GDPR Good Practice Guide
It’s important that GDPR is seen as an opportunity for marketers. Good practice is key for the ICO. The commissioner wants you to be able to demonstrate that you have done your homework and have tried your best to comply with the new legislation. Here is a simple guide to help you along the way:
- Know your personal data
Before you undertake anything, you need to know what data you are working with.
Conduct a data audit. This is especially important if you store data in different CRMs (your sales teams could even use Excel spreadsheets, or worse) and if the state of your data is not the best it could be. You need to understand what data you have, where you got it from in the first place, what permission levels you have obtained (or not) from your data subjects, and how up-to-date your data is.
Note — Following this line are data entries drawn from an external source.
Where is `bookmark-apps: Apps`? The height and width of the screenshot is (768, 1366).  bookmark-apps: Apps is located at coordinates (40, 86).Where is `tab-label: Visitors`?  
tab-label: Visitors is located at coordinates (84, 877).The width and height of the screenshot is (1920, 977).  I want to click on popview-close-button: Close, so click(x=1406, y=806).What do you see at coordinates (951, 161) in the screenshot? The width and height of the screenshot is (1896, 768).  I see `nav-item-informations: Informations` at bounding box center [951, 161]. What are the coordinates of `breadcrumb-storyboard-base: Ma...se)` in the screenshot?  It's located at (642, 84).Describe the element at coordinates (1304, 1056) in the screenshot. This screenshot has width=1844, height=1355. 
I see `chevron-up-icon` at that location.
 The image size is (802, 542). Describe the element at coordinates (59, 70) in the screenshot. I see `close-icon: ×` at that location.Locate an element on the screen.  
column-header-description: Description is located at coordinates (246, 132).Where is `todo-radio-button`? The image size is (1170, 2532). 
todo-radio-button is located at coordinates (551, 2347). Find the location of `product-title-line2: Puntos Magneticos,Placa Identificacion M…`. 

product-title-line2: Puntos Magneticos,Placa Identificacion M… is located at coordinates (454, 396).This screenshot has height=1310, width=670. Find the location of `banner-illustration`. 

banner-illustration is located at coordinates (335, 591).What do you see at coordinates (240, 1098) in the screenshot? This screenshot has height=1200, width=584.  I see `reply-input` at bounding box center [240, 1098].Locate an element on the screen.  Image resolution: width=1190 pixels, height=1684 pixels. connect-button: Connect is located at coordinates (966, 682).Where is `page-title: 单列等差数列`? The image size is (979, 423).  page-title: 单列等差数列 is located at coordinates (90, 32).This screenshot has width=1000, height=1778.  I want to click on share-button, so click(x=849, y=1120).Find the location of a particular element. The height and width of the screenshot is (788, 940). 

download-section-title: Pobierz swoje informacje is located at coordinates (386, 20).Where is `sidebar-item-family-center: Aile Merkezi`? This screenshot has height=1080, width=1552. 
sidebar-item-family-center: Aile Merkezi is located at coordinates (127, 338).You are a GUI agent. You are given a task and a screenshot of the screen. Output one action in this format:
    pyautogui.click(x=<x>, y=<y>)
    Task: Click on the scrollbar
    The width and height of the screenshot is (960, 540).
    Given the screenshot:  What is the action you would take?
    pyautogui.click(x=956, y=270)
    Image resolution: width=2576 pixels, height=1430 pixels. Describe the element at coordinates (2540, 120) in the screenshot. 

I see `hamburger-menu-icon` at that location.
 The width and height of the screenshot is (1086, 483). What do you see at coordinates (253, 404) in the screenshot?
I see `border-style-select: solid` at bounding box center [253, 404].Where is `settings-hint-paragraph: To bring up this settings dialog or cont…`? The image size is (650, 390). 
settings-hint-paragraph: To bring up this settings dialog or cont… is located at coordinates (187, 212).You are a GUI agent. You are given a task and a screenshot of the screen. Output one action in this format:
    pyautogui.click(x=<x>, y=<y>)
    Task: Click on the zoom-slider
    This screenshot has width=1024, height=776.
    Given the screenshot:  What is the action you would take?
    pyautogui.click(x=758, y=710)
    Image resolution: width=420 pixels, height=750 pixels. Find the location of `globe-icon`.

- Re-evaluate your data suppliers
This is not just about your data, it is also about the suppliers you choose to work with when it comes to personal data. Make sure they are reputable organisations that have done their homework around GDPR compliance.
- Do your homework
That might sound obvious but if you decide not to go down the consent route, make sure you have conducted a thorough Legitimate Interest Assessment (LIA) and have kept a record of the corresponding documentation. You’ll find a good template for the LIA here: https://www.dpnetwork.org.uk/dpn-legitimate-interests-guidance/
- Put yourself in your prospects’ shoes
Treat your prospects as you would want to be treated. Make sure you are honest and transparent with them when it comes to the use of their data, by who and to which purpose. Make sure it is easy for them to understand this by putting together clear and concise Privacy Notices. Demonstrate benefits or the value exchange to them. Make it easy for them to opt out from receiving further communications from your organisation and keep their data safe. If you haven’t been in touch for a while, check again that it is still ok to contact them.
- Respect their data
Ensure the personal data you hold is up-to-date and accurate, and that it is relevant to your business needs. If it is not relevant, scrap it! Use it lawfully. If you pass it on to third parties, make sure you inform data subjects by telling them who these third parties are and how they will make use of their data. Do not gather more data than is necessary. If you are using personal data for profiling purposes, make sure it is anonymised.
- Stick to your words
Make sure you do not use personal data for any other purpose than that mentioned in your Privacy Notices. If you commit to amend or remove personal details from your database within a specific timeframe, do so! Your organisation’s reputation is at stake here.
- Review your T&Cs
If you pass on your data to third parties, make sure they know how they should be using that data.
- Be accountable
Nominate some personal data champions who are accountable for your personal data and the way it is being used and processed. Ensure you can demonstrate you have taken GDPR seriously and have done as much as you could to comply. Provide training to your staff so they understand why it is important to comply with GDPR and apply best practice when handling personal data, and what the potential implications of not doing so are.
- Keep on top of things
Ensure you process all GDPR requests as soon as feasibly possible and communicate opt-outs or consent refusals to third parties. Ensure you keep records of opt-out requests, removal requests and consent date stamps, and have the processes in place to ensure these data subjects are not contacted again.
Good practice can be an opportunity for your business. Remember that quantity doesn’t always mean quality. Better to have fewer prospects who you know want to hear from you (higher conversion rate for your sales teams) and are more inclined to give out information about themselves, so you can personalise your marketing messages based on their needs and interests. As a result, you should see ROI and your marketing campaigns performance improve with better targeted campaigns. By treating personal data with respect, you can also gain your prospects’ trust and improve your business reputation. That can in turn attract more customers. So, roll your sleeves up and go for it! You’ve got nothing to lose and all to gain.